- TRY IT
What lines of the material hold the string "Buoni"? Pull each of them out.
⟨
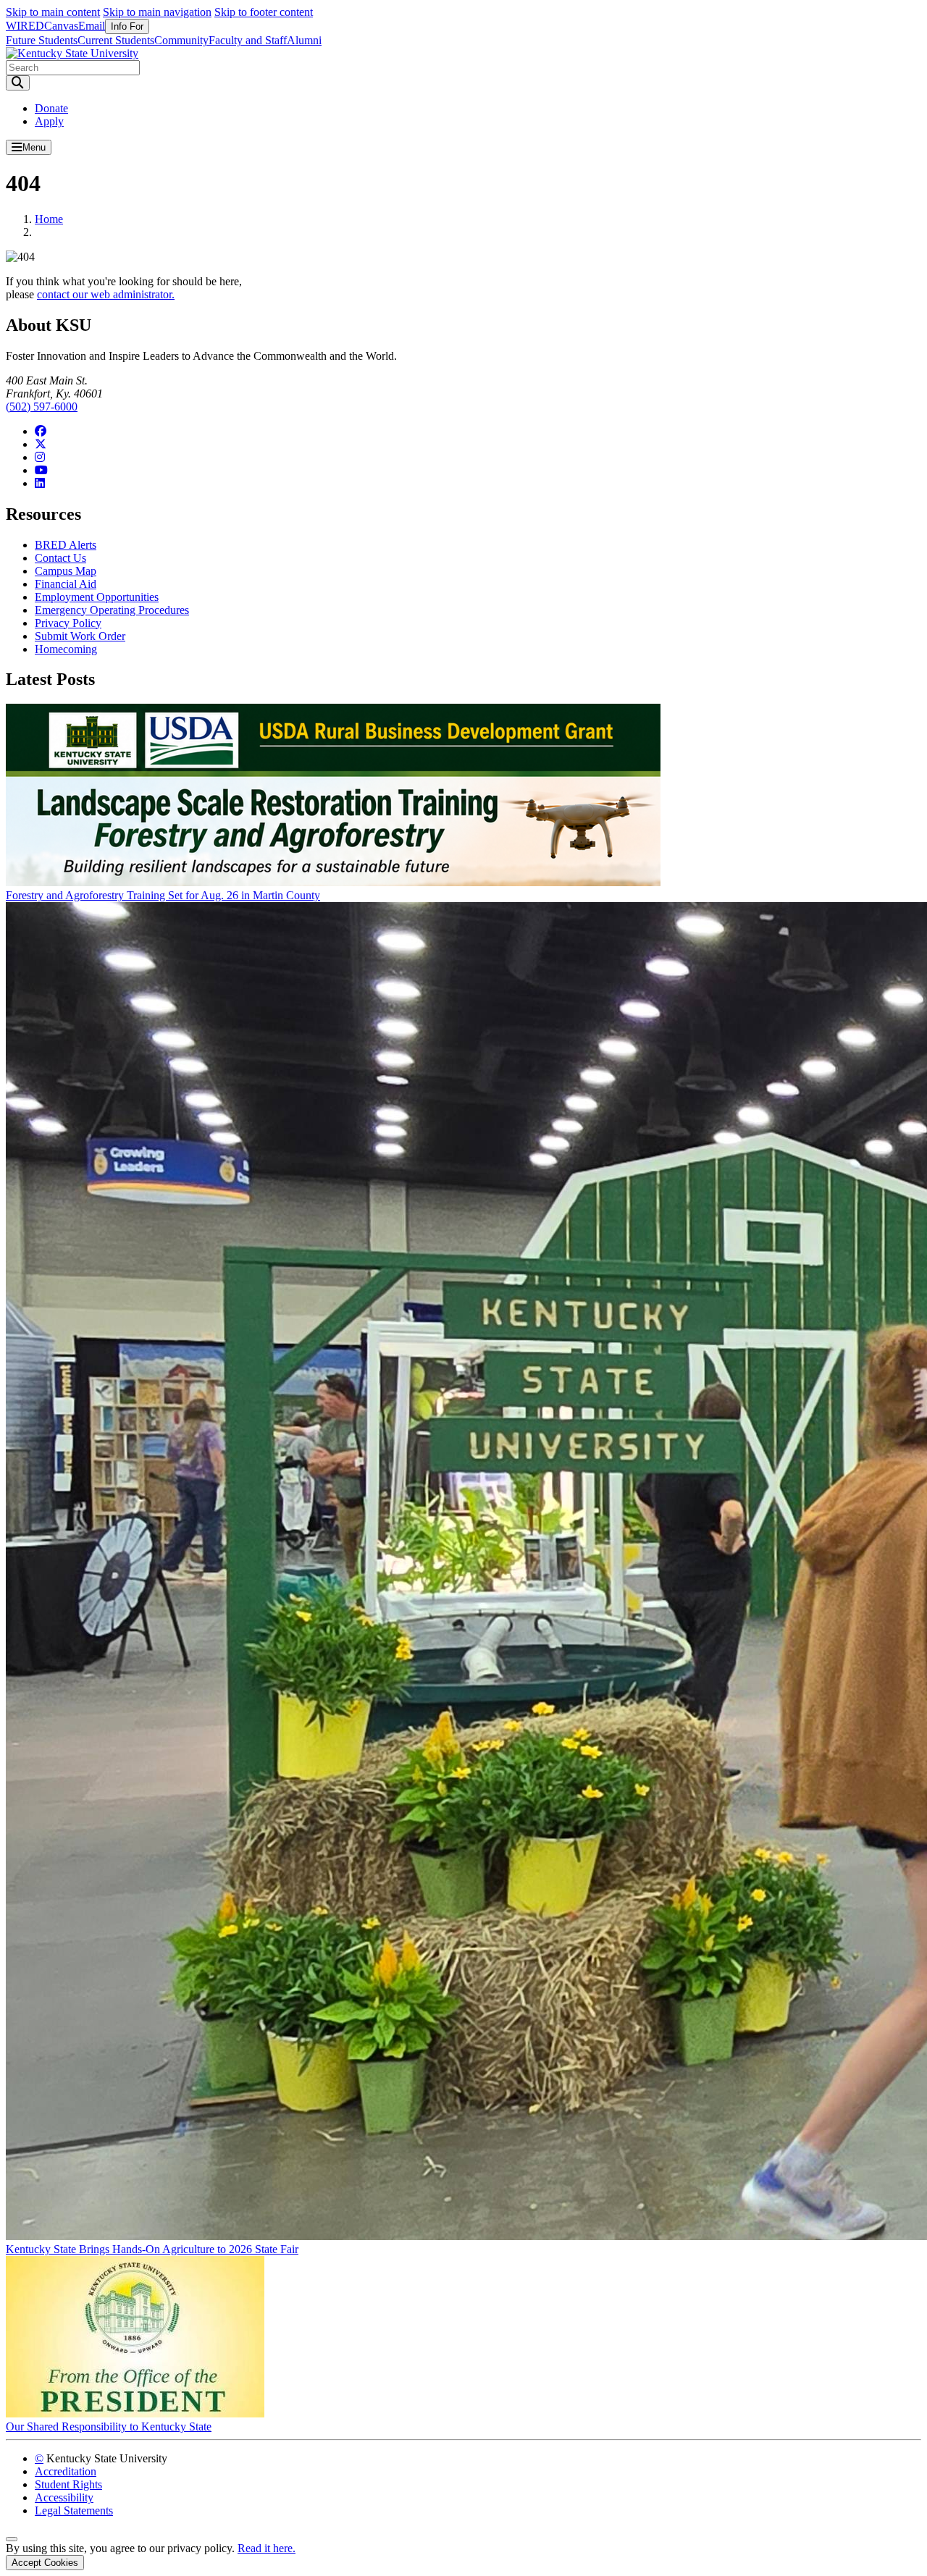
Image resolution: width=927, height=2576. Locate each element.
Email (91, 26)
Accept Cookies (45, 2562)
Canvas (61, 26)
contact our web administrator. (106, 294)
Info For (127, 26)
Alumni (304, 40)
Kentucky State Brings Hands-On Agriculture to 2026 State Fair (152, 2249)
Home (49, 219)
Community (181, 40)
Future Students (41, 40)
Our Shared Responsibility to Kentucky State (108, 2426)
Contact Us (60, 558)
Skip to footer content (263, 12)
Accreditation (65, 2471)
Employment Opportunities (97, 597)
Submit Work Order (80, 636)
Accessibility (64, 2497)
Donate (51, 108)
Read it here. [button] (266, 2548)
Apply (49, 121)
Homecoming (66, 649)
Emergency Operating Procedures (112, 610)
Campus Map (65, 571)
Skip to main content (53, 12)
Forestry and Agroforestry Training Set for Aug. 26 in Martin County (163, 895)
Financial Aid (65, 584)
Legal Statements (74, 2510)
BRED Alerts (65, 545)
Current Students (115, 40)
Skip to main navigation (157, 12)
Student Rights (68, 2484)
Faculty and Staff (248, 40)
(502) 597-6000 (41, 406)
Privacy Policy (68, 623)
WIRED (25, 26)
⟩
⟨
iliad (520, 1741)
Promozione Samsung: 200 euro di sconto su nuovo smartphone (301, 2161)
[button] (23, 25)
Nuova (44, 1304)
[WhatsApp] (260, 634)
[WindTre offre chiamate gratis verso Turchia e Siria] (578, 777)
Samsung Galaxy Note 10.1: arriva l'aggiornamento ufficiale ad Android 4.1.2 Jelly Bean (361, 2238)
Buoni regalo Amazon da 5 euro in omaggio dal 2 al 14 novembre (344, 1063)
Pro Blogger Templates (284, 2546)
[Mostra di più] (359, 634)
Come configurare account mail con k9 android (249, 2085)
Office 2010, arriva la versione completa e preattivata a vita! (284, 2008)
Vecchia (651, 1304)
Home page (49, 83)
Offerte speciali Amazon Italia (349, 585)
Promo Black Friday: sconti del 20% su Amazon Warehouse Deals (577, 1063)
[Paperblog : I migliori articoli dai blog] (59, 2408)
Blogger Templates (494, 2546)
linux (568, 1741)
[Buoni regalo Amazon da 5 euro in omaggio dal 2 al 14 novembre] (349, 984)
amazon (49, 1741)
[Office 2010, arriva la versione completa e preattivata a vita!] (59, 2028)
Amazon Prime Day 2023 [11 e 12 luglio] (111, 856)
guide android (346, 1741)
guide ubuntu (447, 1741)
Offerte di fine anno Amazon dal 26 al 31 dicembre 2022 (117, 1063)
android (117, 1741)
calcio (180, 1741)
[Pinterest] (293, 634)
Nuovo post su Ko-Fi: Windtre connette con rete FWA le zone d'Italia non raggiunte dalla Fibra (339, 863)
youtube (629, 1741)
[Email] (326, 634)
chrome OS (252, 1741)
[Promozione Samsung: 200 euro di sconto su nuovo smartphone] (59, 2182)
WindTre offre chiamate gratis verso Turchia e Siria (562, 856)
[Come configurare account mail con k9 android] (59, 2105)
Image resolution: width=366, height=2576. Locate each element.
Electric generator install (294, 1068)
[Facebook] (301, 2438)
⟩
- EXERCISE ANSWER
Buoni regalo Amazon da 5 euro in omaggio dal 2 al 14 novembre (344, 1063)
[Buoni regalo Amazon da 5 euro in omaggio dal 2 al 14 novembre] (349, 984)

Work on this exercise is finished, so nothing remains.